BEGIN Information given
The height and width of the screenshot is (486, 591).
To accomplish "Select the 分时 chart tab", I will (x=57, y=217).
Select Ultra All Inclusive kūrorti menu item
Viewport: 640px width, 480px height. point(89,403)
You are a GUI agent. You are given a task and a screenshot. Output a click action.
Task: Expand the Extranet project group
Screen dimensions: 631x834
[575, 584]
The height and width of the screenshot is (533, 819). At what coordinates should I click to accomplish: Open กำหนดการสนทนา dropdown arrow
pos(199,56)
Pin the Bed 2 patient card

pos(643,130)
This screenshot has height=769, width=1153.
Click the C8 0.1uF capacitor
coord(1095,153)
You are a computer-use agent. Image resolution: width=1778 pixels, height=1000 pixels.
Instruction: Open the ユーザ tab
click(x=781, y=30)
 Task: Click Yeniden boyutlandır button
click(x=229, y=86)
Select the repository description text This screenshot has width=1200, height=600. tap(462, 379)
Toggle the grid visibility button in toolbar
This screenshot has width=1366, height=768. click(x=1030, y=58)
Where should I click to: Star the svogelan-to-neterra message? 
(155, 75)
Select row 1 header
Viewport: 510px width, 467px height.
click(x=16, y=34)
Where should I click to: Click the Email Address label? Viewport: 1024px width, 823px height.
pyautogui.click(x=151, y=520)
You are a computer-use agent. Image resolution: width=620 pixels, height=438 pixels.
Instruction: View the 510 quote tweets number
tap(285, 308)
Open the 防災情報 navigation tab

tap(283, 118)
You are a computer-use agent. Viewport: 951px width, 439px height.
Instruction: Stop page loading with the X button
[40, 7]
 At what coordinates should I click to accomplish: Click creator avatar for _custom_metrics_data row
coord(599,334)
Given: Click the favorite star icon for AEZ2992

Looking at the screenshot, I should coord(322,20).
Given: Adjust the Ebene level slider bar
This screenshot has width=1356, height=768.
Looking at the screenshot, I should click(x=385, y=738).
END Information given
Work to complete. Output the full set of entries exactly as they were given.

Finished exercise.
The height and width of the screenshot is (486, 591).
To accomplish "Select the 分时 chart tab", I will (x=57, y=217).
Select Ultra All Inclusive kūrorti menu item
Viewport: 640px width, 480px height. point(89,403)
You are a GUI agent. You are given a task and a screenshot. Output a click action.
Task: Expand the Extranet project group
Screen dimensions: 631x834
[575, 584]
The height and width of the screenshot is (533, 819). At what coordinates should I click to accomplish: Open กำหนดการสนทนา dropdown arrow
pos(199,56)
Pin the Bed 2 patient card

pos(643,130)
This screenshot has height=769, width=1153.
Click the C8 0.1uF capacitor
coord(1095,153)
You are a computer-use agent. Image resolution: width=1778 pixels, height=1000 pixels.
Instruction: Open the ユーザ tab
click(x=781, y=30)
 Task: Click Yeniden boyutlandır button
click(x=229, y=86)
Select the repository description text This screenshot has width=1200, height=600. tap(462, 379)
Toggle the grid visibility button in toolbar
This screenshot has width=1366, height=768. click(x=1030, y=58)
Where should I click to: Star the svogelan-to-neterra message? 
(155, 75)
Select row 1 header
Viewport: 510px width, 467px height.
click(x=16, y=34)
Where should I click to: Click the Email Address label? Viewport: 1024px width, 823px height.
pyautogui.click(x=151, y=520)
You are a computer-use agent. Image resolution: width=620 pixels, height=438 pixels.
Instruction: View the 510 quote tweets number
tap(285, 308)
Open the 防災情報 navigation tab

tap(283, 118)
You are a computer-use agent. Viewport: 951px width, 439px height.
Instruction: Stop page loading with the X button
[40, 7]
 At what coordinates should I click to accomplish: Click creator avatar for _custom_metrics_data row
coord(599,334)
Given: Click the favorite star icon for AEZ2992

Looking at the screenshot, I should coord(322,20).
Given: Adjust the Ebene level slider bar
This screenshot has width=1356, height=768.
Looking at the screenshot, I should click(x=385, y=738).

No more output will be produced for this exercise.